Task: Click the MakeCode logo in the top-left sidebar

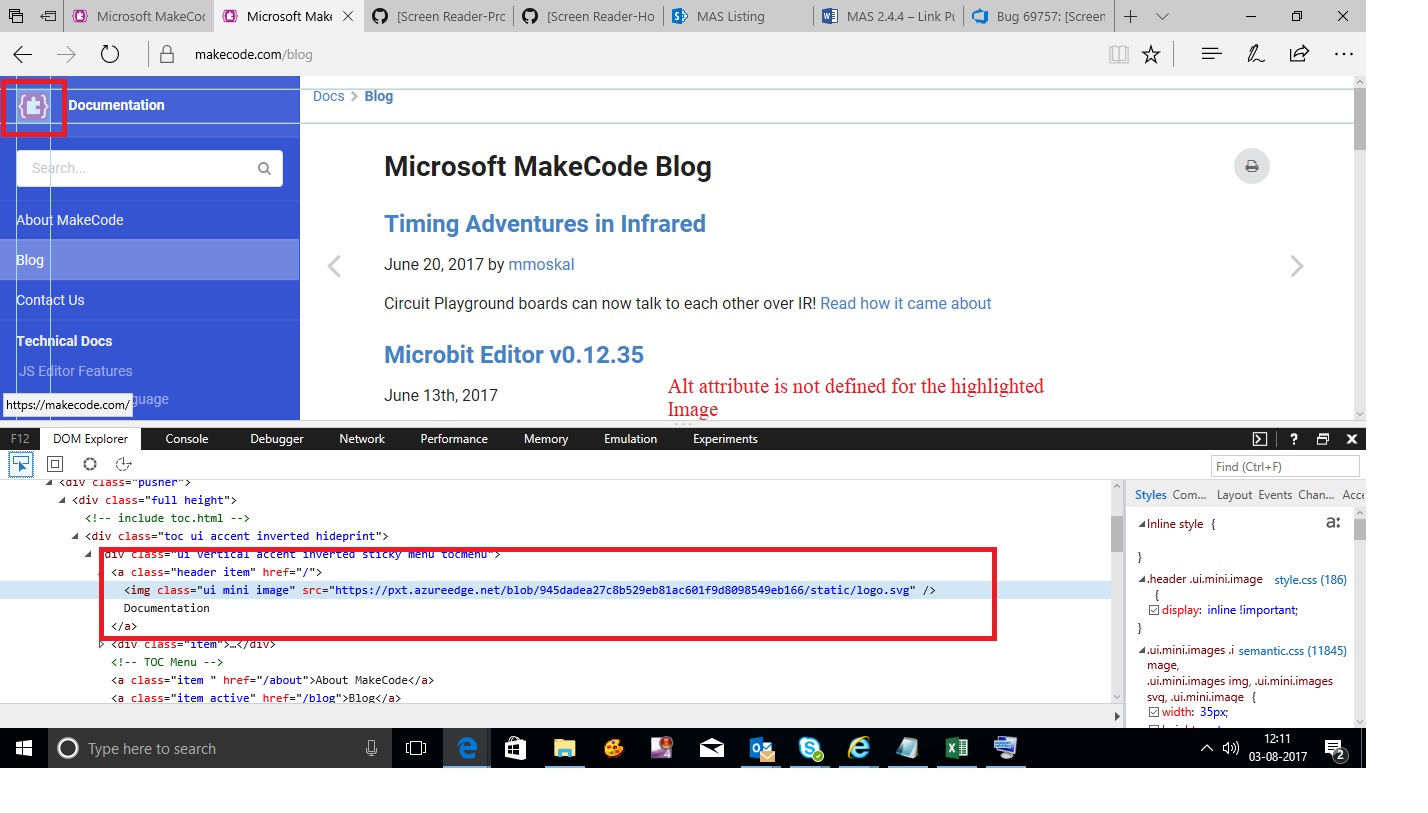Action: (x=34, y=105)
********************
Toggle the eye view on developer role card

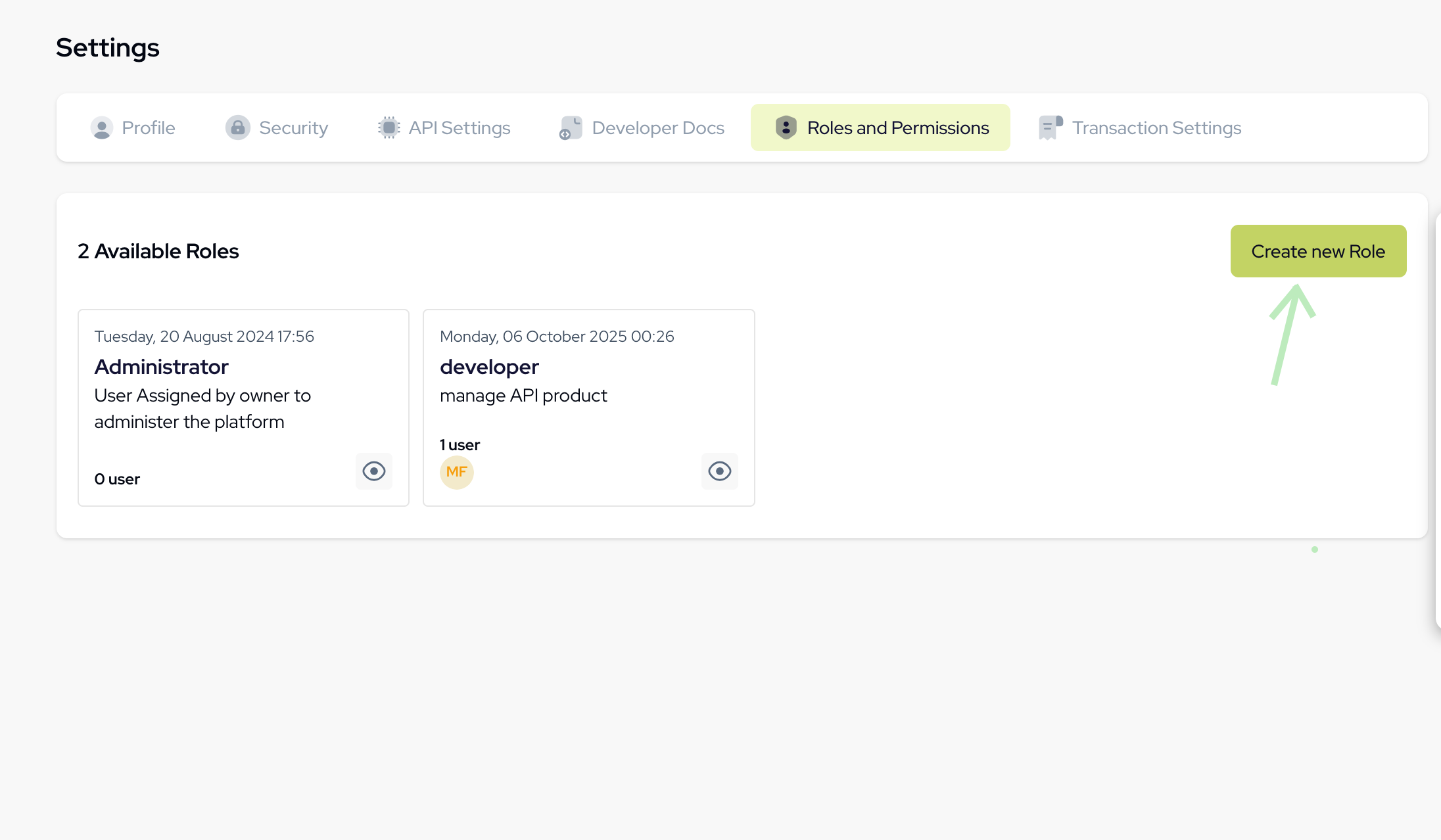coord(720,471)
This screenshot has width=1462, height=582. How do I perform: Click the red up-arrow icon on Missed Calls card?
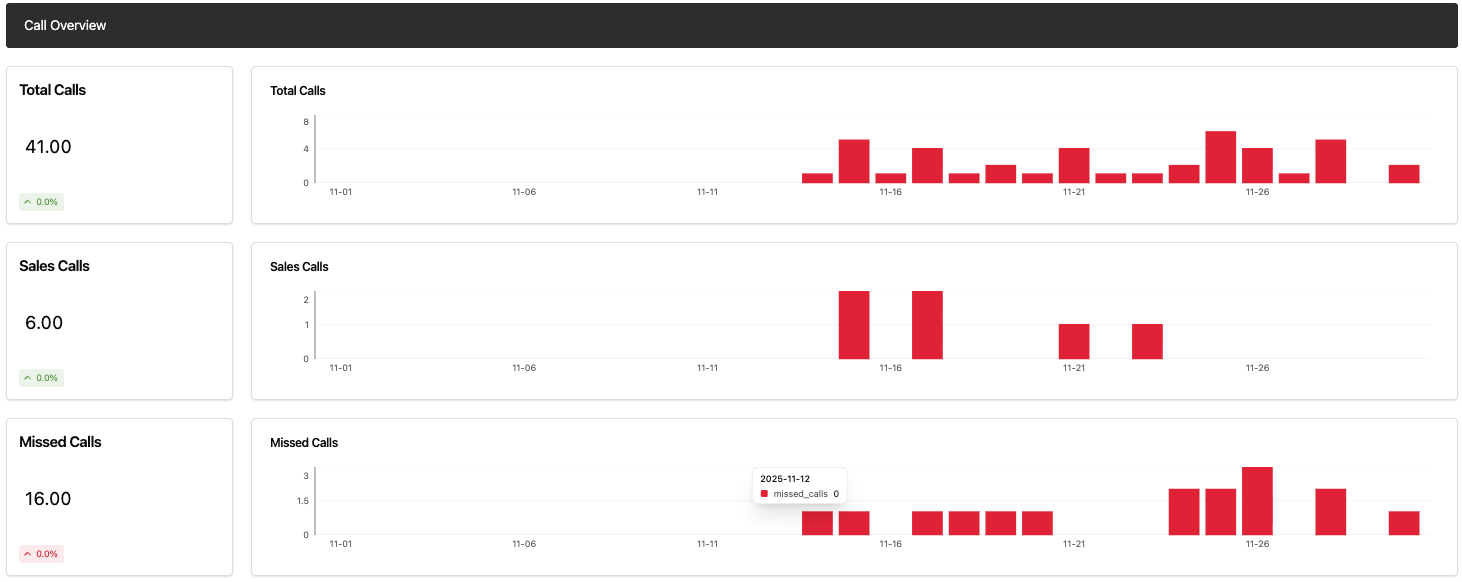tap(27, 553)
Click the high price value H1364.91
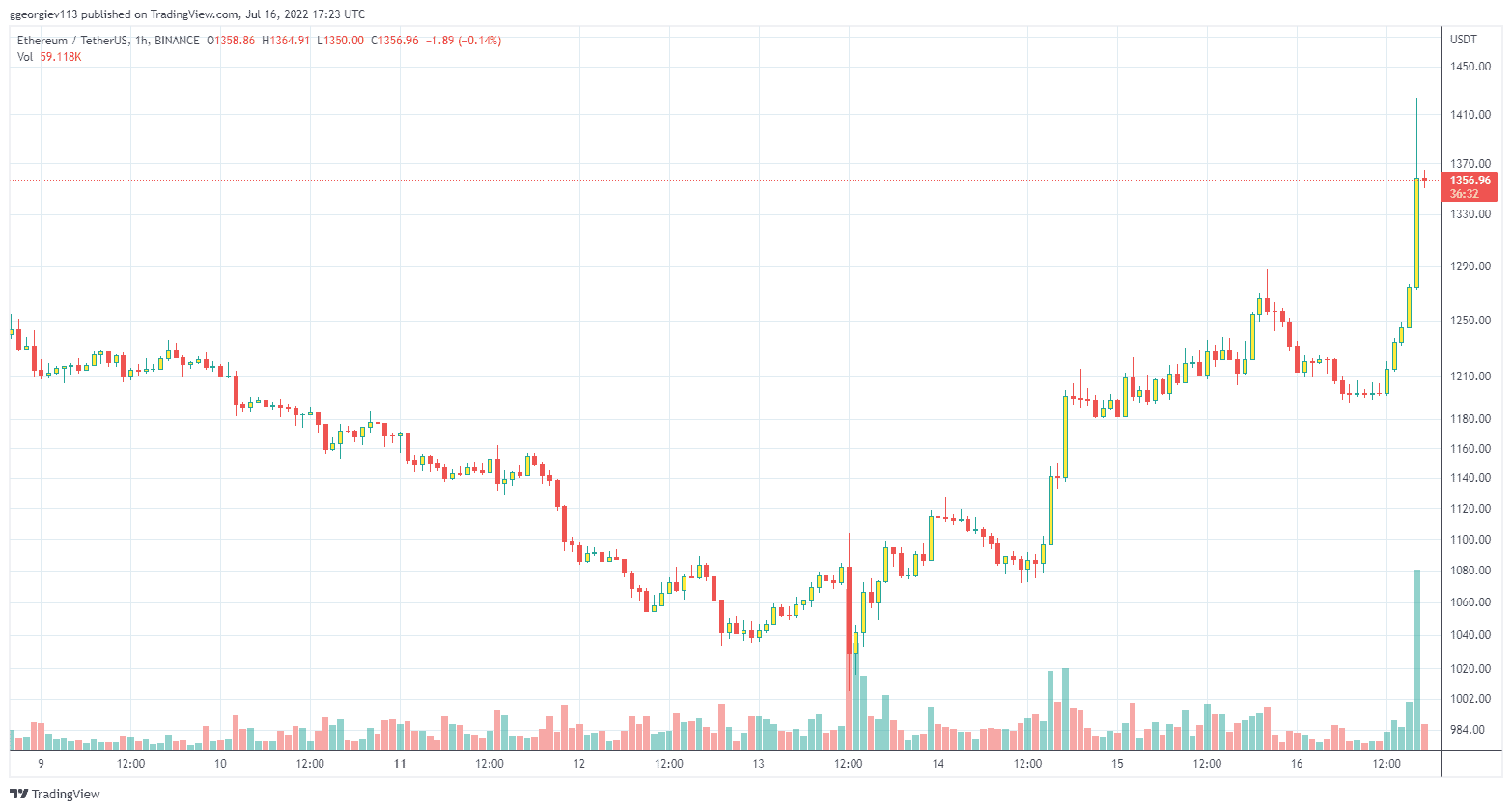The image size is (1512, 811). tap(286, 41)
********************
**Task details**
Extract the lines starting with the one that contains "Task: Click the" and ending with the one that contains "Action: (x=34, y=105)", copying them verbatim and omitting the pictures.

**Final answer**
Task: Click the MakeCode logo in the top-left sidebar

Action: (x=34, y=105)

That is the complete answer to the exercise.